Sembcorp Marine's subsidiary PPL Shipyard has secured orders for two turnkey contracts with a combined value of $417 million for the construction of two units of jackups from repeat customer Integradora de Servicios Petroleros Oro Negro, S.A.P.I. de C.V (Oro Negro).
Scheduled for delivery at end of the fourth quarter of 2014 and end of first quarter 2015, the pair of high specifications and high performance deep drilling offshore jackups will be built based on PPL Shipyard's proprietary Pacific Class 400 design. Including the two jackups of similar design ordered in November 2012, the total number of Pacific Class 400 jackups ordered by Oro Negro now stands at four units.
Incorporating the latest drilling equipment for improved drilling efficiency, offline handling features and simultaneous operations support, these new rigs will be capable of operating in deeper waters of 400 feet and drilling high pressure and high temperature wells to depths of 30,000 feet. These rigs will be equipped with increased accommodation with full catering facilities and amenities for a complement of 150 people on board in one-man and two-man cabins.

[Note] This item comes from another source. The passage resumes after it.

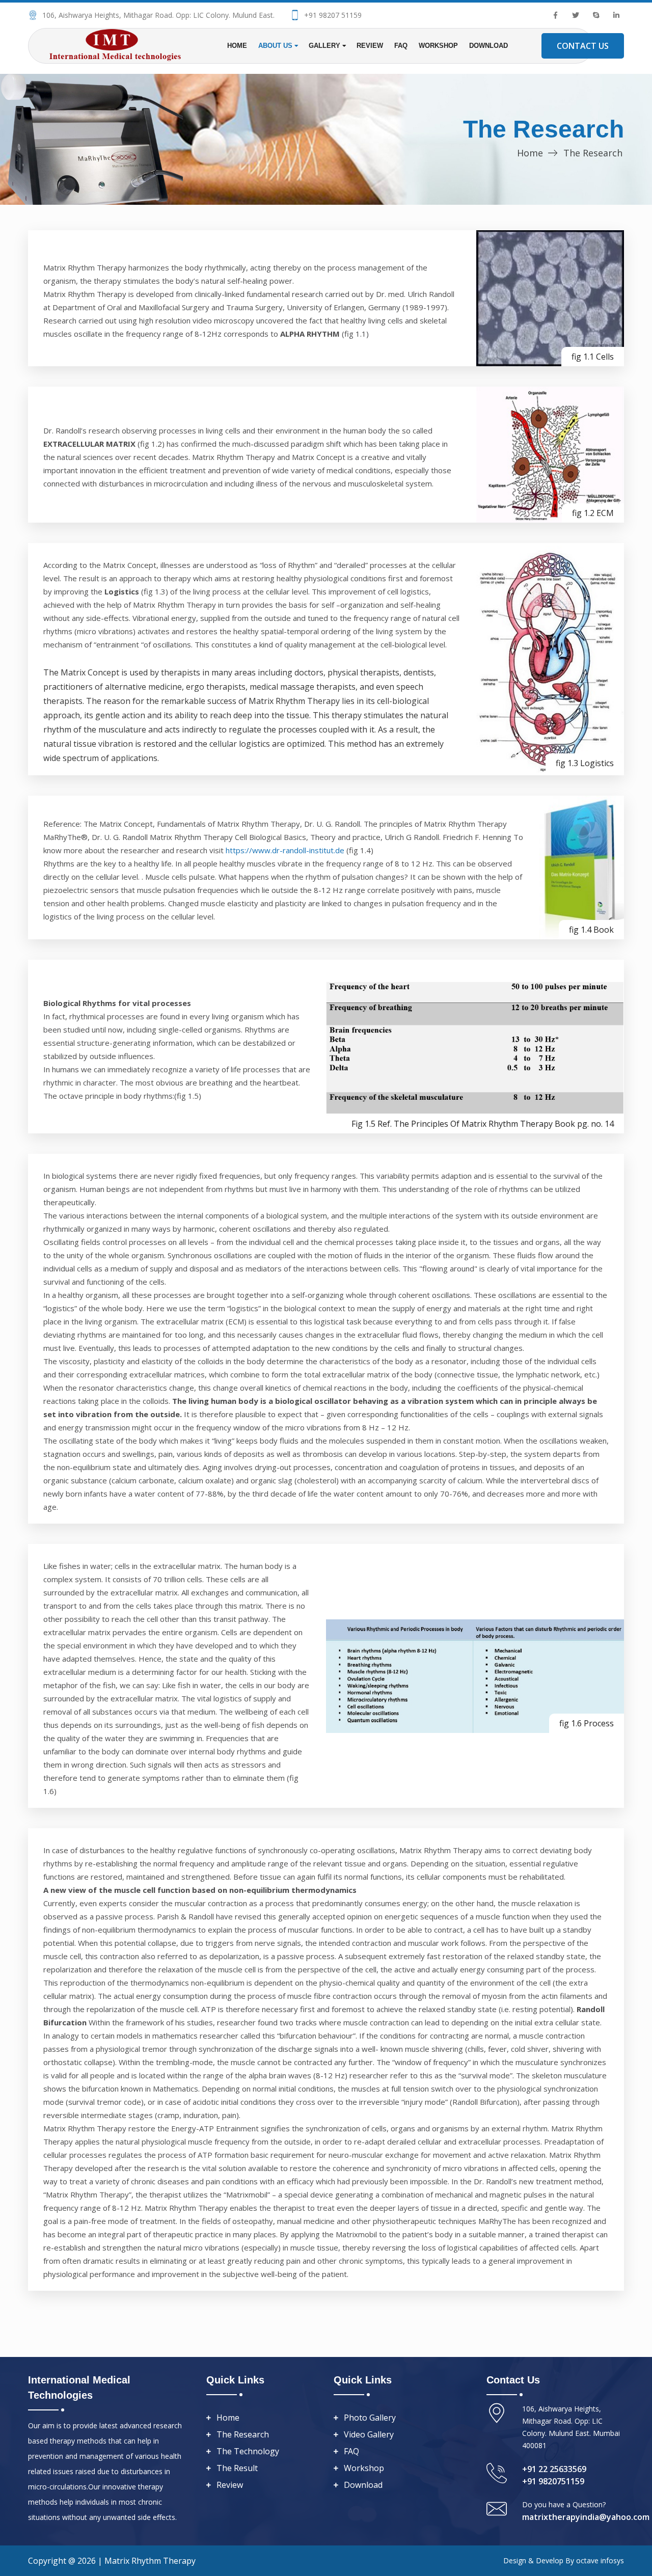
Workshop (438, 45)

CEO of Oro Negro Gonzalo Gil said "We are pleased to have PPL Shipyard as the builder of another two jackup rigs in our fleet. The first two units currently under construction are progressing well and we are confident that the strong collaboration will continue with the third and fourth jackup units. Once operational, these high-specification jackup rigs will further strengthen our rig fleet, positioning Oro Negro as a leading player to capitalise on emerging opportunities within Mexico's growing offshore market."
Douglas Tan, managing director in PPL Shipyard said "We are heartened to be chosen once again by Oro Negro as a partner in their offshore fleet expansion program. The repeat order of two additional Pacific Class 400 jackups signals Oro Negro's confidence and endorsement of PPL Shipyard's design capabilities, efficient project execution, and track record for quality and timely deliveries."
Barring unforeseen circumstances, Sembcorp Marine expects a positive contribution to its earnings from the contracts. However, the contracts are not expected to have any material impact on the consolidated net tangible assets and earnings per share of Sembcorp Marine for the year ending December 31, 2013.